Monday, January 21, 2013

getting closer......

Well, Miss Finleigh is due in 8 weeks and 3 days.  Today, I am ignoring the fear I feel and just enjoying the excitement of her getting bigger in my belly and letting me know that she can move every part of herself at will.  And believe me, she lets me know!   She is so much more active than Bridger ever was inside, maybe that means she would be outside too.  I am sure she would have kept me on my toes.  Bridger was definately my mellow child and I think you only get one of those :).

So each day she finds a different part of my insides to play like a set of drums and I love it!  Danny loves it too because he can see her do it from across the room, he doesn't have to be holding my belly waiting to see if she might move a little.  She loves to hear his voice and responds with a few clog like kicks to his lips.  Other times, I think she acts like she is in a space ship, slowly moving without gravity weighing her down.  I will watch her foot drag across the top of my belly in slow motion, so deliberate it seems.

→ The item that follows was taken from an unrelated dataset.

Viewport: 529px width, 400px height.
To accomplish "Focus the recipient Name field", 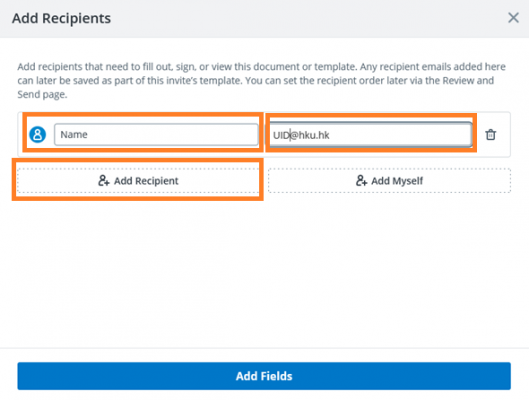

We have another ultrasound this week and I can't wait to see her sweet face with a bit more meat on it.  Maybe they will even sneak us a 3D shot as well!  I'll let you know......

Thursday, January 3, 2013

A little late.......but an update

So my last post was on December 16 and we went in to have another echo of Miss Finleigh's heart on Monday, December 17.  We went to the Riverton PCMC this time to help reduce my anxiety and the eeriness of "reliving" these difficult moments.  Our tech did the echo, and then Dr. Pulchalski came in to show us some specifics about her heart.  Previously, I had asked him if Finleigh was a candidate for the in utero surgery that Boston Children's performs.  After her first echo, we did not have a lot of details on her anatomy, only that she had HLHS.  So he showed me why she would not be a candidate for the surgery at BC.  Where many hypoplastic babies have severely underdeveloped parts of their heart (like Bridger), she does not even have a left ventricle or a mitral valve.  She also has pulmonary and aortic atresia, which means that there is no way of circulating oygenated blood to her lungs or her body.

While I didn't expect her echo to look different, I secretly hoped that I would be wrong.  So next we were taken to the "family conference" room so that we could discuss how we would proceed.  As you know, Danny and I feel that the best choice for our sweet girl is to bring her home and love her for as many hours or days as we are allowed.  So Dr. Pulchalski said that he would formally invite the Rainbow Kids (palliative care team) to become involved in our case.  The Rainbow Kids team will coordinate with the U of U for Finliegh's delivery and will set us up with Hospice services to bring Finleigh home with. 

We are scared for how she will die.  Being an adult hospice nurse, I watch people die and care for their remains often, but this is different, this is my baby.  I don't want her to struggle and I don't want her to be scared.  I so badly want Bridger and my grandma Jean right there waiting for her.  I want her to go from mine and Danny's arms to theirs, but I am afraid that she will have to be alone for part of the transition and I don't want her to think she is alone or has been abandoned.  I know that these are things I cannot control, but I am still terrified.  So we talked a bit to Dr. Pulchalski about our fears of her comfort and possible struggles.  He said for the most part, these babies die rather peacefully and if there is some struggle, there are medications to help with that.  I know there are medications, I tell my patient's families how to use them everyday, but for MY BABY?  All of the fears my patient's families have, creep up in me; will we feel like we are hastening her death by giving her medicine to ease the struggle?

As we talked to Dr. Pulchalski, I became angry and frustrated.  Though we knew what this appointment was for, I wanted so badly for it to be different.  Just like I always thought Bridger would ultimately defy the odds and walk through the PICU as a little boy to thank everyone for what they did, I thought maybe her heart would be healed.  I wanted to call our family and say, it grew, her heart grew!  When we left the appointment, I feel like it was even worse than the first time we heard it.  This confirmed it, her heart was not going to get better.  My baby girl is going to die.

I felt so heavy.

She is so happy and active and SAFE in my belly.  How strange that it will all change when she comes out. In the beginning, she will look and act like a healthy baby.   Then they say  that she will become more and more sleepy, eating less and then eventually she will not wake up.   Sounds peaceful enough, right?  As peaceful as your baby dying can be....

I pray that it will be peaceful for her.  I pray that she will be in the comfort of mine or Danny's arms and just feel our love pouring over her.  I pray that she knows how much we wanted her and how much we love her.  I pray that our time here on earth without our children will fly and we will be with them again soon.